■ Your task: Report each line from the entries in which "computer" can be found.

■ Data records:
________

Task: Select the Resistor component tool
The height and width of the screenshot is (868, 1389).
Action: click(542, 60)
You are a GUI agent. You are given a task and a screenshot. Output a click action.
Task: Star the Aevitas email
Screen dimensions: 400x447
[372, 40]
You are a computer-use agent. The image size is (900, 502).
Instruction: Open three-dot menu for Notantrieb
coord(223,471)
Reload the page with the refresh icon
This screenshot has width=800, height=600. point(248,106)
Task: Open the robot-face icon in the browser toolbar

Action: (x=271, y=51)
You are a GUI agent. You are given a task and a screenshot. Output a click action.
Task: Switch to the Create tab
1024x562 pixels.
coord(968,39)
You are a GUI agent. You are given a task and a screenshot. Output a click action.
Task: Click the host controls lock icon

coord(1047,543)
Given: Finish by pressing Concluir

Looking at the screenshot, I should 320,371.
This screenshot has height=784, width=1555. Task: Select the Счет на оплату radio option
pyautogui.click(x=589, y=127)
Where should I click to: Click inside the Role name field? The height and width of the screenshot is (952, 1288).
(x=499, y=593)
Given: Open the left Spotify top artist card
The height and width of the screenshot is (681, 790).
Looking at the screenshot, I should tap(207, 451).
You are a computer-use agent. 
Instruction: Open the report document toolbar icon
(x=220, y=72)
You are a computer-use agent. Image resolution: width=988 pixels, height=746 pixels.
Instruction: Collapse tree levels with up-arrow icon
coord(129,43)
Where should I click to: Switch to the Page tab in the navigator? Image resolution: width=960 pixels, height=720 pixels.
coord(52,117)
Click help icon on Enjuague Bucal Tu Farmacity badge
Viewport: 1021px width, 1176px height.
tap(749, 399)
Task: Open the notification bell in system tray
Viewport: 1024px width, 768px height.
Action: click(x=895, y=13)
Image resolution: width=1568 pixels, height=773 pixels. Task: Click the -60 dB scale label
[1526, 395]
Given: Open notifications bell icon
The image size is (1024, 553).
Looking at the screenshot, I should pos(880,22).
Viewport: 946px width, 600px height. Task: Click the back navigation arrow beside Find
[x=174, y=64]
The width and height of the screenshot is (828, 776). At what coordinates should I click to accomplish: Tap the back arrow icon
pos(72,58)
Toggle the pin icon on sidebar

________

■ Solution:
You are a computer-use agent. The image size is (900, 502).
You are a computer-use agent. 
You are a computer-use agent. Image resolution: width=988 pixels, height=746 pixels.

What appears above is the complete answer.